Word and item position data:
· · · ·

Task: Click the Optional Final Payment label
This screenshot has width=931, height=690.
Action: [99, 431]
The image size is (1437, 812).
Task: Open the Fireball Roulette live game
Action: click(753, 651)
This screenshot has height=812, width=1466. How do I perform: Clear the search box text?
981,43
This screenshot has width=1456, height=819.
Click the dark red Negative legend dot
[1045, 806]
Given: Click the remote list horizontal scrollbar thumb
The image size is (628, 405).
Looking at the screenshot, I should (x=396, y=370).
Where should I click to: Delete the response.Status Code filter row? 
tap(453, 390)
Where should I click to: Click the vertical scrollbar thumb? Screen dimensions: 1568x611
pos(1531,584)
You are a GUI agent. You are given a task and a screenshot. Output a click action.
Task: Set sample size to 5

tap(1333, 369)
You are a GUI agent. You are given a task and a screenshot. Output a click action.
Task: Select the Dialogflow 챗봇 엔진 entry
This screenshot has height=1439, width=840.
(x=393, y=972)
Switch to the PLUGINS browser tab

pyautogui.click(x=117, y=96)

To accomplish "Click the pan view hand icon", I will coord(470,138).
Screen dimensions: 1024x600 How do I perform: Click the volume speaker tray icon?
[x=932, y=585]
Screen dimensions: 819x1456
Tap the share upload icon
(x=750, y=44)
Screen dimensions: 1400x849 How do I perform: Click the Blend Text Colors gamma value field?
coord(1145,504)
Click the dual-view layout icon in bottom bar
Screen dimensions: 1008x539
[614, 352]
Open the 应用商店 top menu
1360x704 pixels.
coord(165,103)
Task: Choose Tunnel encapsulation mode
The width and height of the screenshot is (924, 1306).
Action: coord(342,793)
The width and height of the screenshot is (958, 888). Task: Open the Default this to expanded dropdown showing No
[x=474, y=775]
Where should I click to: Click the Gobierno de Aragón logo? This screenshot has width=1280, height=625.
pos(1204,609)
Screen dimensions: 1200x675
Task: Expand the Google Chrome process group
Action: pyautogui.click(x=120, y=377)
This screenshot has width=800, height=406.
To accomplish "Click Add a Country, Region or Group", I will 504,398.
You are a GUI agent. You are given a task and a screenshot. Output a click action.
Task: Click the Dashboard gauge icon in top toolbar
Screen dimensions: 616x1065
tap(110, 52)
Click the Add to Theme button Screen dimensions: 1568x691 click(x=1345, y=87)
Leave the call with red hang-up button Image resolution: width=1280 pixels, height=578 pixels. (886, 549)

· · · ·

• What the task asks: Arrange each non-blank line of the material above as a row in a Markdown table with the columns Row and Line. Number the rows in order.

• Problem solution:
| Row | Line |
|---|---|
| 1 | Task: Click the Optional Final Payment label |
| 2 | This screenshot has width=931, height=690. |
| 3 | Action: [99, 431] |
| 4 | The image size is (1437, 812). |
| 5 | Task: Open the Fireball Roulette live game |
| 6 | Action: click(753, 651) |
| 7 | This screenshot has height=812, width=1466. How do I perform: Clear the search box text? |
| 8 | 981,43 |
| 9 | This screenshot has width=1456, height=819. |
| 10 | Click the dark red Negative legend dot |
| 11 | [1045, 806] |
| 12 | Given: Click the remote list horizontal scrollbar thumb |
| 13 | The image size is (628, 405). |
| 14 | Looking at the screenshot, I should (x=396, y=370). |
| 15 | Where should I click to: Delete the response.Status Code filter row?  |
| 16 | tap(453, 390) |
| 17 | Where should I click to: Click the vertical scrollbar thumb? Screen dimensions: 1568x611 |
| 18 | pos(1531,584) |
| 19 | You are a GUI agent. You are given a task and a screenshot. Output a click action. |
| 20 | Task: Set sample size to 5 |
| 21 | tap(1333, 369) |
| 22 | You are a GUI agent. You are given a task and a screenshot. Output a click action. |
| 23 | Task: Select the Dialogflow 챗봇 엔진 entry |
| 24 | This screenshot has height=1439, width=840. |
| 25 | (x=393, y=972) |
| 26 | Switch to the PLUGINS browser tab |
| 27 | pyautogui.click(x=117, y=96) |
| 28 | To accomplish "Click the pan view hand icon", I will coord(470,138). |
| 29 | Screen dimensions: 1024x600 How do I perform: Click the volume speaker tray icon? |
| 30 | [x=932, y=585] |
| 31 | Screen dimensions: 819x1456 |
| 32 | Tap the share upload icon |
| 33 | (x=750, y=44) |
| 34 | Screen dimensions: 1400x849 How do I perform: Click the Blend Text Colors gamma value field? |
| 35 | coord(1145,504) |
| 36 | Click the dual-view layout icon in bottom bar |
| 37 | Screen dimensions: 1008x539 |
| 38 | [614, 352] |
| 39 | Open the 应用商店 top menu |
| 40 | 1360x704 pixels. |
| 41 | coord(165,103) |
| 42 | Task: Choose Tunnel encapsulation mode |
| 43 | The width and height of the screenshot is (924, 1306). |
| 44 | Action: coord(342,793) |
| 45 | The width and height of the screenshot is (958, 888). Task: Open the Default this to expanded dropdown showing No |
| 46 | [x=474, y=775] |
| 47 | Where should I click to: Click the Gobierno de Aragón logo? This screenshot has width=1280, height=625. |
| 48 | pos(1204,609) |
| 49 | Screen dimensions: 1200x675 |
| 50 | Task: Expand the Google Chrome process group |
| 51 | Action: pyautogui.click(x=120, y=377) |
| 52 | This screenshot has width=800, height=406. |
| 53 | To accomplish "Click Add a Country, Region or Group", I will 504,398. |
| 54 | You are a GUI agent. You are given a task and a screenshot. Output a click action. |
| 55 | Task: Click the Dashboard gauge icon in top toolbar |
| 56 | Screen dimensions: 616x1065 |
| 57 | tap(110, 52) |
| 58 | Click the Add to Theme button Screen dimensions: 1568x691 click(x=1345, y=87) |
| 59 | Leave the call with red hang-up button Image resolution: width=1280 pixels, height=578 pixels. (886, 549) |